Metamorfosis conservadora
La transformación de una sociedad progresista en un grupo conservador es un proceso lento, casi invisible, pero certero como la famosa gota del martirio de Fu-Manchú que acaba por taladrar el cráneo del condenado. Durante esta imperceptible y dilatada metamorfosis los partidos, paradójicamente, siguen siendo de izquierdas y de derechas y no se dan por aludidos a pesar de los sutiles cambios que van sustituyendo los antiguos fundamentos. Hasta que un día uno lee asombrado las noticias y comprueba cómo ciertas actitudes, que habían diferenciado una ideología de otra, se han emparentado bajo pretextos no políticos sino higiénicos, medio ambientales o costumbristas. Así, la izquierda subvenciona las costumbres del clero y Teófila Martínez proclama la 'revolución en la calle'.
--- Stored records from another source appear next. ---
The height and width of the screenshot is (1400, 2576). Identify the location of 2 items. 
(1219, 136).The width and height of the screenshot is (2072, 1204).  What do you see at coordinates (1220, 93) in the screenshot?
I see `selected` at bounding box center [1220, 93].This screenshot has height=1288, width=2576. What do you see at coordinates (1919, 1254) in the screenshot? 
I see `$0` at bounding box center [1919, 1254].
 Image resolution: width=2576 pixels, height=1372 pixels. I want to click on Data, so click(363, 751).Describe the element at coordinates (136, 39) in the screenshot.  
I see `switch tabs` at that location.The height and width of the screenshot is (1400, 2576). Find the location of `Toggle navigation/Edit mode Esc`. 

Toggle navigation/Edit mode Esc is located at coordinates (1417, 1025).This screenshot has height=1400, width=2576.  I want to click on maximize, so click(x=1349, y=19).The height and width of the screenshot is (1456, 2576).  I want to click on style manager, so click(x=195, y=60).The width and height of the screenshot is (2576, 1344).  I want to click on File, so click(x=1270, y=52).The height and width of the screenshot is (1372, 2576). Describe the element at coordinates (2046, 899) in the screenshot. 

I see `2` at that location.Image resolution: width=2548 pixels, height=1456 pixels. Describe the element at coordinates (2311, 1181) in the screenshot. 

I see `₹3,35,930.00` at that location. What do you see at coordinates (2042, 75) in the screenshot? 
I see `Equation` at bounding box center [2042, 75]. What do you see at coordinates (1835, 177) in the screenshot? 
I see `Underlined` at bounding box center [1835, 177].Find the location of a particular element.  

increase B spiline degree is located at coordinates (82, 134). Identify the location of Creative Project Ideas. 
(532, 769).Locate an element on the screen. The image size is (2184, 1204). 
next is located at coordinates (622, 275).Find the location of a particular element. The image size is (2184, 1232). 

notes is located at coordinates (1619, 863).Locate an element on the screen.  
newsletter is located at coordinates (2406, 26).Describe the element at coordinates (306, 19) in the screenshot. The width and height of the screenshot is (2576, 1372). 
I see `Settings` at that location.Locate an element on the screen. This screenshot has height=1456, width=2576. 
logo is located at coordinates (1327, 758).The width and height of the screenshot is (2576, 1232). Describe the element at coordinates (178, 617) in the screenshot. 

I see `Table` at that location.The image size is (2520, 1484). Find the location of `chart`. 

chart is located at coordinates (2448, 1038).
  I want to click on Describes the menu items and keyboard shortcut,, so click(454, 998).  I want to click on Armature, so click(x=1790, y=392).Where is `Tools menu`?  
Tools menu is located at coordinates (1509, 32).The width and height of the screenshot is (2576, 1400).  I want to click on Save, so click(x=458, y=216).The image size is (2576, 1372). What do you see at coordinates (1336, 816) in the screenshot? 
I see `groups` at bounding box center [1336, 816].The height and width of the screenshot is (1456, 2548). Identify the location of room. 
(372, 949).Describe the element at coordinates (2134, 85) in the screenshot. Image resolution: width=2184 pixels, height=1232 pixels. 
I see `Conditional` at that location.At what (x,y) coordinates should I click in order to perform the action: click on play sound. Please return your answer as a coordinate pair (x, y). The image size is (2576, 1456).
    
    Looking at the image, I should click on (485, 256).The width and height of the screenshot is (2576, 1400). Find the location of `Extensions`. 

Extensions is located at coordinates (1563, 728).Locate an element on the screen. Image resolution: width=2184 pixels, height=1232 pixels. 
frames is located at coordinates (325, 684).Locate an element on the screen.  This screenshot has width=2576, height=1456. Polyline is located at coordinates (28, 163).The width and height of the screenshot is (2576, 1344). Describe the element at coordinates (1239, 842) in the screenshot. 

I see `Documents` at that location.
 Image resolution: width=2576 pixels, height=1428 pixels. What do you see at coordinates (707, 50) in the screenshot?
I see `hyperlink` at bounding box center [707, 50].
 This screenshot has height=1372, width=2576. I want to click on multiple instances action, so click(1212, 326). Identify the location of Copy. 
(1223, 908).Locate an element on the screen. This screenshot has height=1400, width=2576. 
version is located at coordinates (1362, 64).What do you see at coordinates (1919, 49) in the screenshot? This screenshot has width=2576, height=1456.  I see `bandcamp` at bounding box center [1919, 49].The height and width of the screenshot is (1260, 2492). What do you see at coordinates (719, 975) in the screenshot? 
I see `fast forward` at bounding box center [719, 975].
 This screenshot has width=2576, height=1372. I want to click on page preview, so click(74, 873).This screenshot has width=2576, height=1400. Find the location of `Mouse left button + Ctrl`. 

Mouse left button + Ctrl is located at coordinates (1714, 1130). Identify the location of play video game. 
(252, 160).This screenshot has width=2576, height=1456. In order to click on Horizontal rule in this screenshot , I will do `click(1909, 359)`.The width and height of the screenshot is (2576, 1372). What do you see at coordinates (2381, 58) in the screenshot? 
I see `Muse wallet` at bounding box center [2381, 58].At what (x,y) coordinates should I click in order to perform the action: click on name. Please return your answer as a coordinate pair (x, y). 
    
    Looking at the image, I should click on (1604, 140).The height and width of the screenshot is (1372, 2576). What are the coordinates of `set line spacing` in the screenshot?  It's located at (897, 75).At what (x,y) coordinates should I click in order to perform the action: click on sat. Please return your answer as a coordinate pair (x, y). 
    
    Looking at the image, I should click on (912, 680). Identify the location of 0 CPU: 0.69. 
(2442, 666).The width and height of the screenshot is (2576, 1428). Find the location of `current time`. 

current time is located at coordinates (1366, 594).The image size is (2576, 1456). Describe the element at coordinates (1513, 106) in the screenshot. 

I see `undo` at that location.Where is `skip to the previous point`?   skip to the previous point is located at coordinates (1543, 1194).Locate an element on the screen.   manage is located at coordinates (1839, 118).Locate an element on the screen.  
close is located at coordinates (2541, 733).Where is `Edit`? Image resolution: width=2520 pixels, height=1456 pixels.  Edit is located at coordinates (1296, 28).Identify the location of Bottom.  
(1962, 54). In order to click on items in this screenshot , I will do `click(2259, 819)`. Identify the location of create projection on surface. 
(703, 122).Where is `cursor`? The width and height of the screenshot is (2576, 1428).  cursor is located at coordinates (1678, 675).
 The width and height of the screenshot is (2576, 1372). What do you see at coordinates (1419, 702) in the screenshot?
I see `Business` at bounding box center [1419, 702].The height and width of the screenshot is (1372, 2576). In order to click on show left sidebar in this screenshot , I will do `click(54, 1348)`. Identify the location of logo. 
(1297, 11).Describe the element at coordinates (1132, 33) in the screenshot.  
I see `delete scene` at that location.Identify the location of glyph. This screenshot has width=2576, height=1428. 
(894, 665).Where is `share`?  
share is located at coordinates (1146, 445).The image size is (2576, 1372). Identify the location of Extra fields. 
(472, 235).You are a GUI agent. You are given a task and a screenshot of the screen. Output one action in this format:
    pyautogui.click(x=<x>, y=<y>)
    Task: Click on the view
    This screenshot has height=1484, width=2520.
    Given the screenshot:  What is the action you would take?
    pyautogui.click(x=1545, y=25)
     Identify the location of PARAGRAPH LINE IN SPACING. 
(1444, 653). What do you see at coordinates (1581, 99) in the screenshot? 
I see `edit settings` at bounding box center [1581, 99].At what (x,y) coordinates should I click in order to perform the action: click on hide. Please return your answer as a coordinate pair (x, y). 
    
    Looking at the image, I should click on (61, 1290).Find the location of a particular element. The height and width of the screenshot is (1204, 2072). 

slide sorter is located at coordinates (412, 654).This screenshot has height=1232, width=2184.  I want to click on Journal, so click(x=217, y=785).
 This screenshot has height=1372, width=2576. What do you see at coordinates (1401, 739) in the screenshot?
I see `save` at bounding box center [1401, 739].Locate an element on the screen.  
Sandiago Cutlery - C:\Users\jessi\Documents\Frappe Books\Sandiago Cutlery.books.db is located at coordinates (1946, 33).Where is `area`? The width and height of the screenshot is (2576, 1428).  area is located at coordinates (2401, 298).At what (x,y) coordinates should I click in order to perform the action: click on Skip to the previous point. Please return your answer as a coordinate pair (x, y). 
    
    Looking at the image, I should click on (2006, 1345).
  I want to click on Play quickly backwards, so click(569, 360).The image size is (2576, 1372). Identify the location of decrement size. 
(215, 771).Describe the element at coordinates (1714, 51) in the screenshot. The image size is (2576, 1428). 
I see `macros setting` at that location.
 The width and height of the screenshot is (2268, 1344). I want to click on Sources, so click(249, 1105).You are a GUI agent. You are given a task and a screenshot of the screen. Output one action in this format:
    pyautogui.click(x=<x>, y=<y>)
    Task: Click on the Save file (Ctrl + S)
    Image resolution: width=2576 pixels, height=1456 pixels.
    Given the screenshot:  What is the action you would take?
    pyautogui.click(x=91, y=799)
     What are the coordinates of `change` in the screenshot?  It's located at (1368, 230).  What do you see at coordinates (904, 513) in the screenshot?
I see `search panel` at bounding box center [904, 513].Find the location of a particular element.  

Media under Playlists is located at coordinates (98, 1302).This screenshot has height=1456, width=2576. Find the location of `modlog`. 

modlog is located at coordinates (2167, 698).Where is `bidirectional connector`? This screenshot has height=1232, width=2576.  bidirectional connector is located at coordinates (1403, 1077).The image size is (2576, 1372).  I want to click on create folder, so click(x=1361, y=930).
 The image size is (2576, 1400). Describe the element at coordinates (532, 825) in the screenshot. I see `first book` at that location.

En Granada, por ejemplo, ha surgido un nuevo enemigo ciudadano, los hippies, una comunidad que uno pensaba que había sido asimilada por el sistema dominante como una de esas extravagancias de otra época que demuestra la liberalidad de los principios democráticos. Los que se dieron cita en el campamento de Órgiva llegaron al río, acamparon, bebieron, se drogaron y dos murieron con la misma fatalidad que otros miles de conciudadanos viajaron a la playa, se angustiaron en los atascos y por encima del centenar no regresaron nunca. El fin de semana volvieron a surgir las hordas de hippies en Granada y no es que uno dude de las molestias que causaron a los vecinos con sus músicas y de la incivilidad que supone romper una farola sino que le llama la atención su terca reaparición que los ha elevado definitivamente a la categoría de enemigos.
Claro que también hemos visto surgir la xenofobia basada no en un odio gratuito sino en el temor legítimo a perder un puesto de trabajo, o la antipatía hacia los hábitos de las personas de otras razas por cuestiones estéticas.
En cambio, concedemos carta de naturaleza al hecho entre fantástico y tridentino de que el domingo en Granada, según han destacado los diarios locales, desfilaran dos Resucitados. Si bien es cierto que los devotos de los Resucitados no rompieron farolas ni pusieron música estridente no deja de ser sintomática la naturalidad con que admitimos esta proeza de índole fabulosa y el no menos mágico convencimiento de cofrades y seguidores. En este mismo periódico ha salido un arzobispo en el acto de inaugurar una carretera y nadie parece haber notado el vértigo del pasado más inhóspito.
Siempre habrá quien sostenga, desde los partidos progresistas, que la buena marcha de la industria turística bien vale un baño de superstición, politeísmo o como queramos llamarlo, que la bendición de las carreteras corresponde a una tradición secular arraigada en nuestra cultura y documentada por decenas de secretarios municipales y cronistas y que, en fin, basta con invertir unos pocos miles de euros para levantar la coraza de cera del asfalto y que la ciudad recobre su sonido grave de sirenas y motores. Una transformación que los hippies, acérrimos del desaseo, no tienen a su alcance.